On Tuesday night, the White House sidestepped the issue of why the request wasn't granted in the Iraq spending bill. "We've just recently received the letter and we're reviewing it and we look forward to talking about it with Gov. Kean," White House spokesman Scott McClellan said. "Questions beyond that would be kind of jumping ahead of where it is right now," McClellan said when asked whether the White House had discussed the matter with Kean or plans to back the budget increase in the future. This afternoon, McClellan added: "We have received a request from the Commission for additional funding, and we are working with them to determine what additional resources they need. We want to make sure they have all the necessary resources, including ample funds, to get the job done." But Kean had presented his $11 million request along with a detailed one-page analysis showing that the commissioners already feel they have determined exactly what they need.
Moments after the White House updated its position on Wednesday, Kean told TIME in a phone interview that the White House had just told him they would likely back his request. "The wording they gave me because I always pay attention to how people word thing was 'Please be assured that the White House wants this commission funded adequately.'" Kean said the White House told him this afternoon that "they had hoped to be able to go over our budget last week. They just weren't able to." Kean added that they wanted to keep a "clean bill"but now they don't mind if Congress adds the money. McClellan said this evening that the White House is "looking into whether some additional funding might be available without any further legislation."

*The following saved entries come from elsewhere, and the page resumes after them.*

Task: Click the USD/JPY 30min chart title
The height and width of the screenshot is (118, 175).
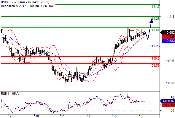Action: [x=25, y=2]
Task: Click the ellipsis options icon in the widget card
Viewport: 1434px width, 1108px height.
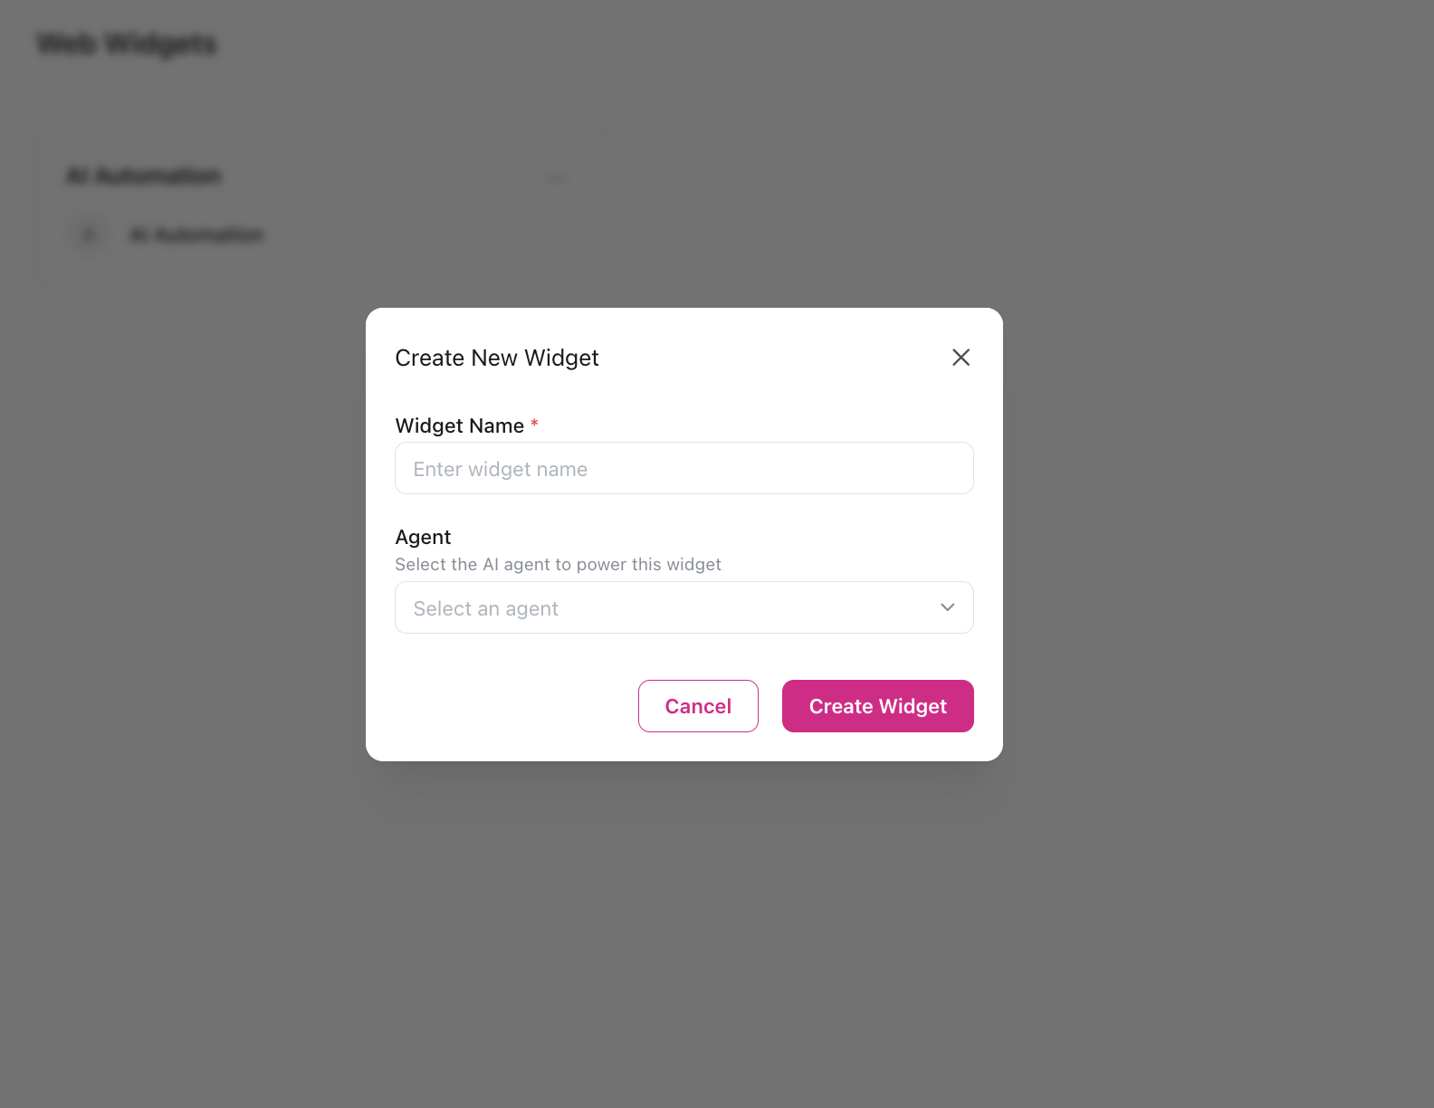Action: point(556,177)
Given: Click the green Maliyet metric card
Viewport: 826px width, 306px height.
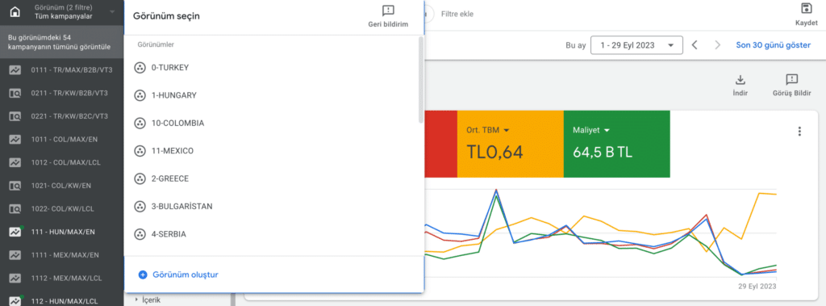Looking at the screenshot, I should click(617, 144).
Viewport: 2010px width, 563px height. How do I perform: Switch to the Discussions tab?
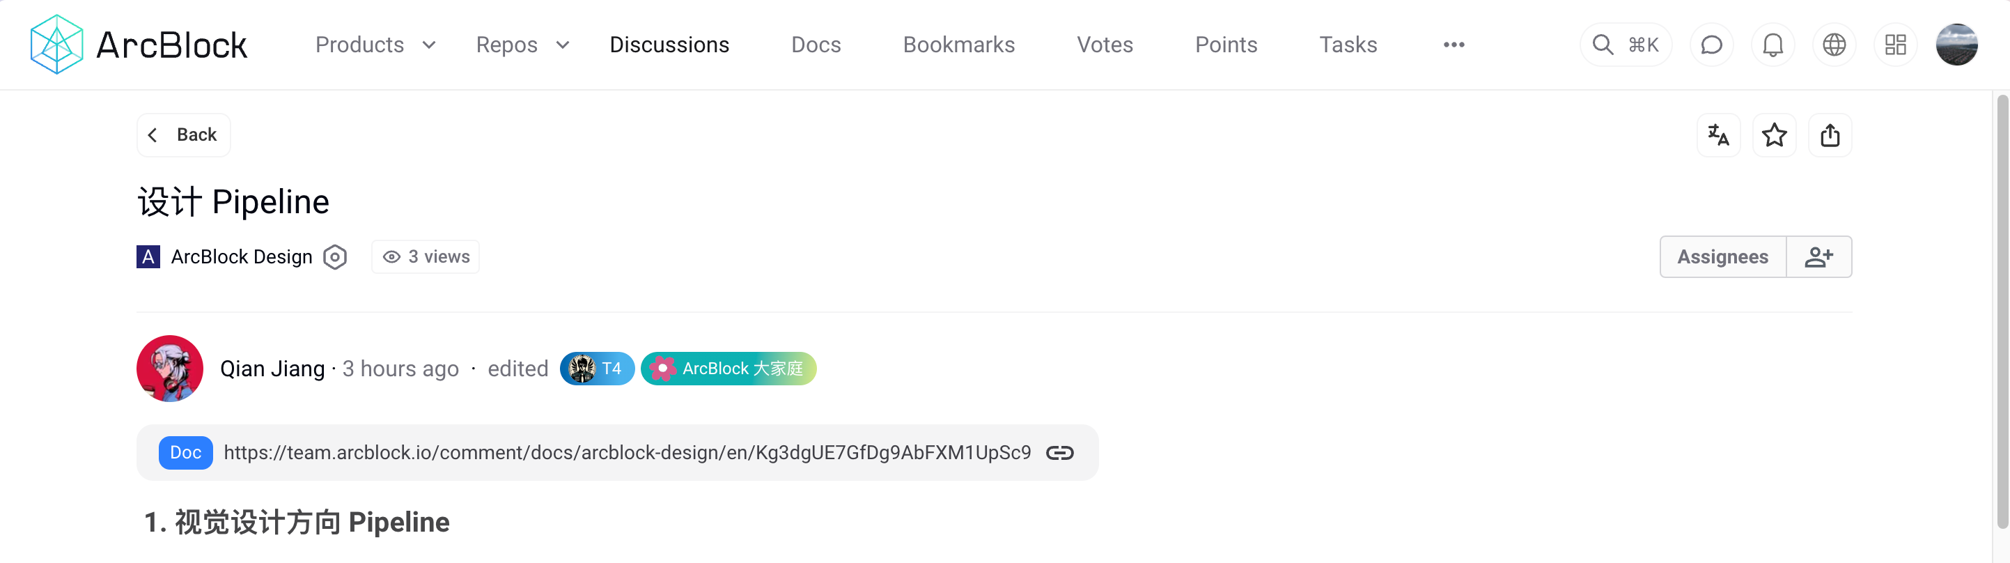[669, 45]
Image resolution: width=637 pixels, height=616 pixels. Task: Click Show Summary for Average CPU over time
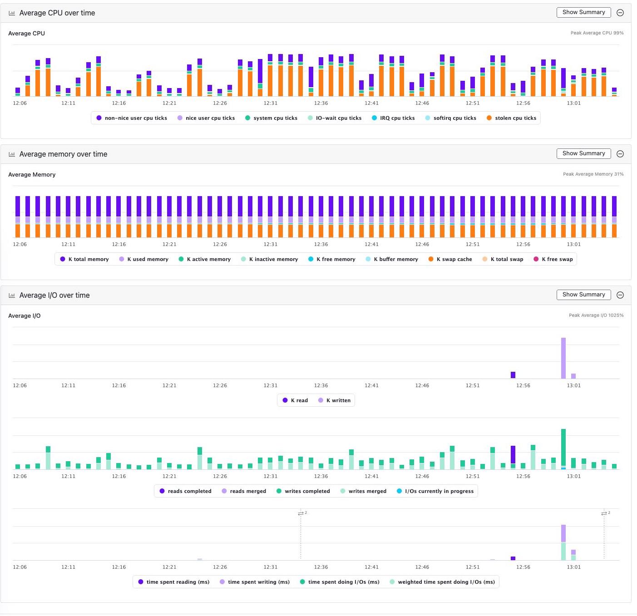pos(583,12)
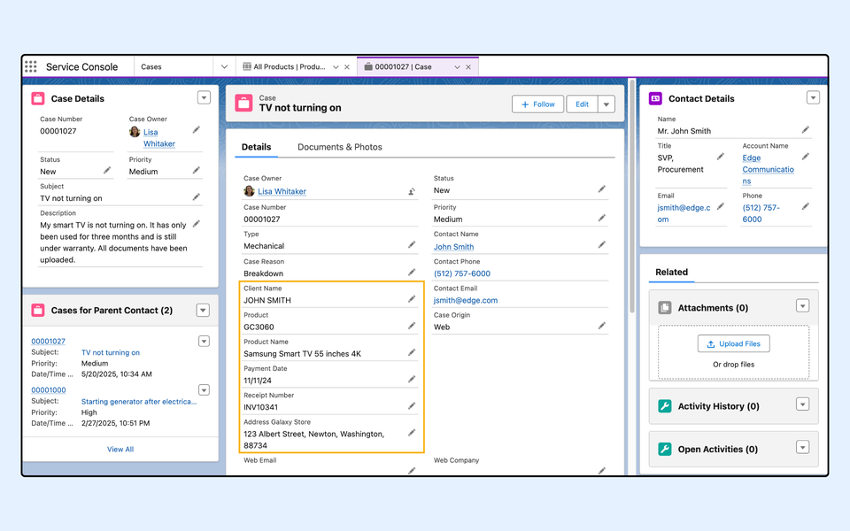Edit Payment Date using its pencil icon
This screenshot has width=850, height=531.
tap(412, 379)
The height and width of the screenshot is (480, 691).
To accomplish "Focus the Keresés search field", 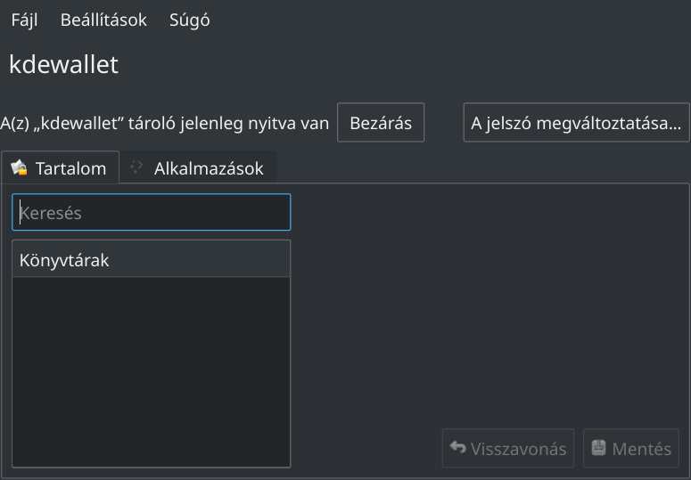I will click(x=152, y=213).
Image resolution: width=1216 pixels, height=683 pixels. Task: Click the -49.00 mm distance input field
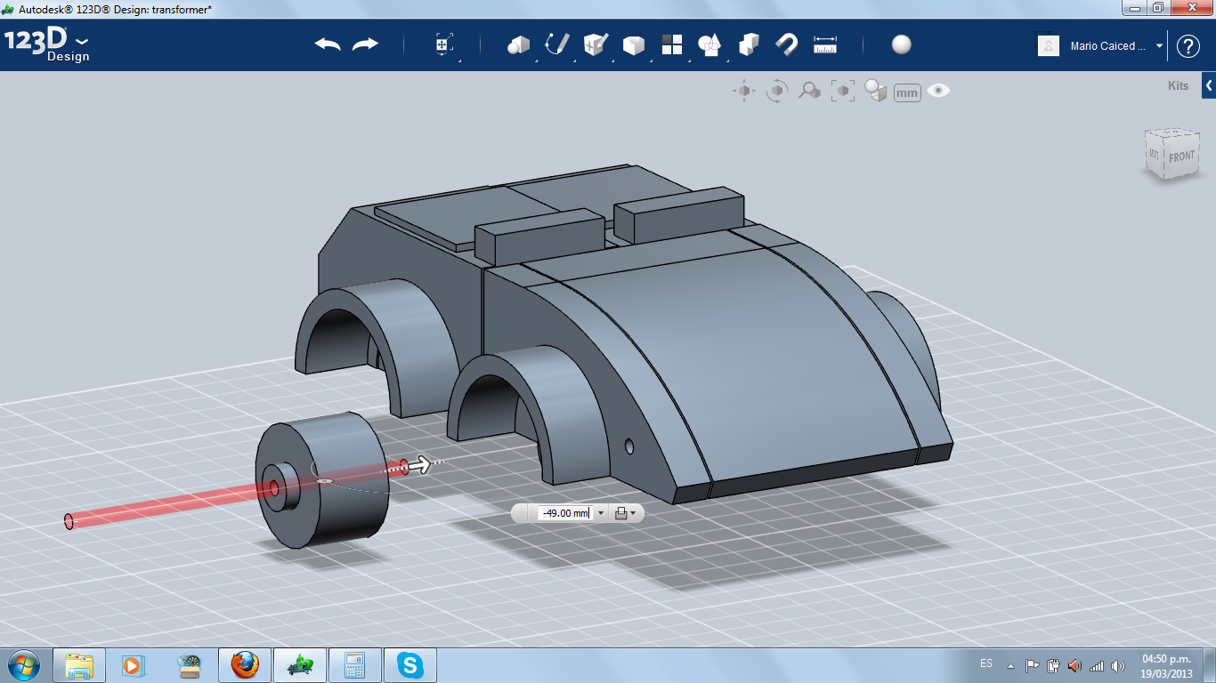coord(564,513)
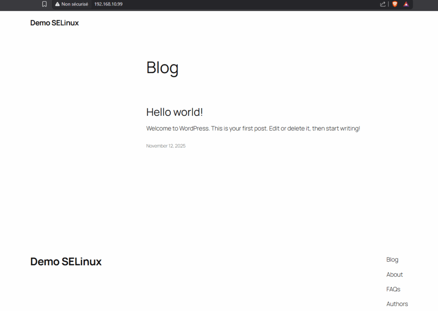Open the About footer link
438x311 pixels.
pos(394,275)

The latest effort to curtail funding has angered victims of the attacks. Stephen Push, a leader of the 9/11 victims' families, who are closely monitoring the commission, said the White House decision was another in a long line of efforts to water down or shrink the panel's role. "I think the fact that they didn't include itdidn't warn Gov. Kean that they weren't going to include it, didn't return my phone callsuggests to me that they see this as a convenient way for allowing the commission to fail," said Push. "They've never wanted the commission and I feel the White House has always been looking for a way to kill it without having their finger on the murder weapon." Push said the White House has ignored his phone calls and emails for weeks.
Other commission members were equally disheartened. Commission member Tim Roemer, a former Democratic congressman, said the probe is off to a disturbingly slow start and that failure to quickly provide the funding increase wouldn't help. "The White House should be strongly supporting that effort, given President Bush's compelling statement when he signed this bill into law," said Roemer, who last year served on the House-Senate joint inquiry on 9/11 that led to the creation of the commission. Roemer has gone so far as to draw comparisons with the $50 million provided to investigate the recent Columbia tragedy in which seven people died. "If we're looking at well over $11 million for that, we certainly should be looking for at least the same vicinity of money for how 3,000 people died and how to strengthen our homeland security," he said.
The slow start is particularly upsetting to some because the panel was given 18 months to complete its probe, and the clock has been ticking since November 27 but the commission has made scant progress in the four months since. Republican commissioner Slade Gorton, a former senator, told TIME that if the investigation needs more time, he'll support seeking an extension. "If I think more important work can be done of course, we'll ask for more time," Gorton said. "We're going to work with this deadline in mind." Kean said that, even though the panel has lost "considerable time," he adamantly opposes seeking an extension unless "we simply couldn't do our job" without one. "My belief is that we will not be doing that.... It's not going to be easy and we're going to be under the gun, but I think we can do it." He added that a "two or three months' delay would put us right in the middle of the election season, and that's not when we want to report."